“I had a call from Susie—the other day,” she said at last. Was it possible that it was only on Saturday—the day that was now a marked day, above all others, the day that Robbie came home!

“Ay!” said the minister, for the first time looking up. “Would she have anything to tell you? I’m thinking, Mrs Ogilvy, Susie has no secrets from you.”

“I never heard she had any secrets. She is a real upright-minded, well-thinking woman. I will not say bairn, though she will always be a bairn to me——”

“No, she’s no bairn,” said the minister, shaking his head. “Two-and-thirty well-chappit, as the poor folk say. She should have been married long ago, and with bairns of her own.”

“And how could she be married, I would like to ask you,” cried Mrs Ogilvy, indignant, “with you and your family to look after? And never mother has done better by her bairns than Susie has done by you and yours.”

“I am saying nothing against that. I am saying she has had the burden on her far too long. I told you before her health is giving way under it,” the minister said. He spoke with a little heat, as of a man crossed and contradicted in a statement of fact of which he was sure.

“I see no signs of that,” Mrs Ogilvy said.

“I came up the other night,” he went on, “to open my mind to you if I could, but you gave me no encouragement.
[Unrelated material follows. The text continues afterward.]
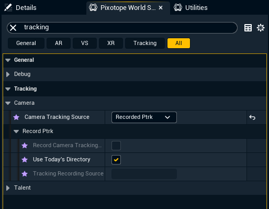
Task: Toggle the Use Today's Directory checkbox
Action: (x=116, y=160)

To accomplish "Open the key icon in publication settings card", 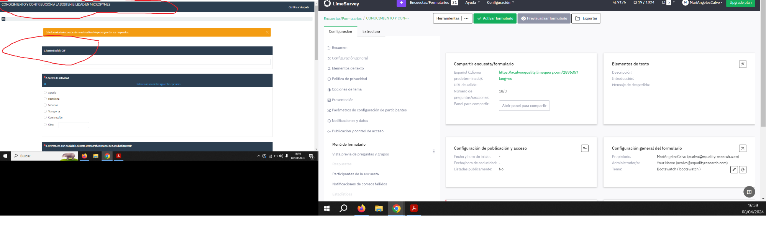I will [585, 148].
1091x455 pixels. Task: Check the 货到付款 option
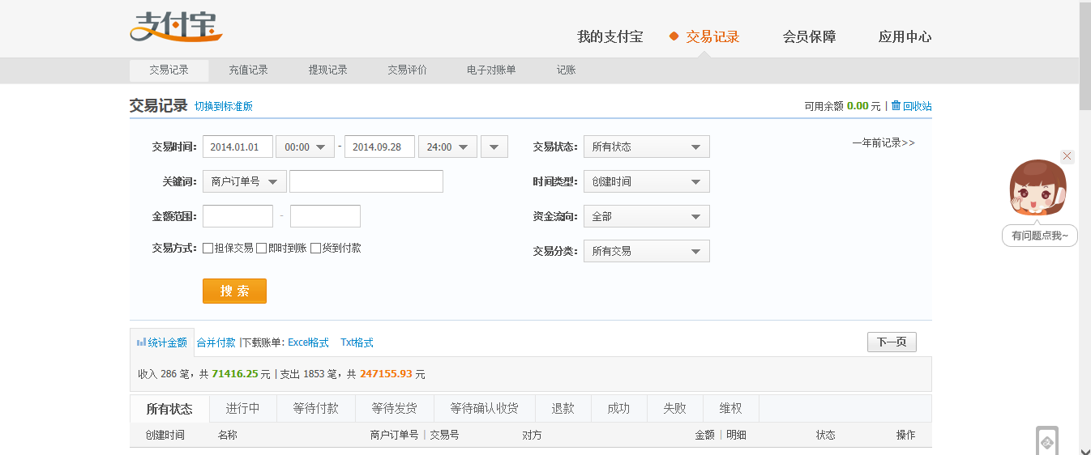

Things have gone a little further since then. Mrs Ogilvy, you’re a great authority with Susie, and the parish has much confidence in you. I would like you to be the first to know—and perhaps you would give me your advice. It is not as to the wisdom of what I’m going to do. I am just fairly settled upon that, and my mind made up——”

“You are going—to marry again,” she said.

He gave a quick look upward, his middle-aged countenance growing red, the complacent smile stealing to the corners of his mouth. “So you’ve guessed that!”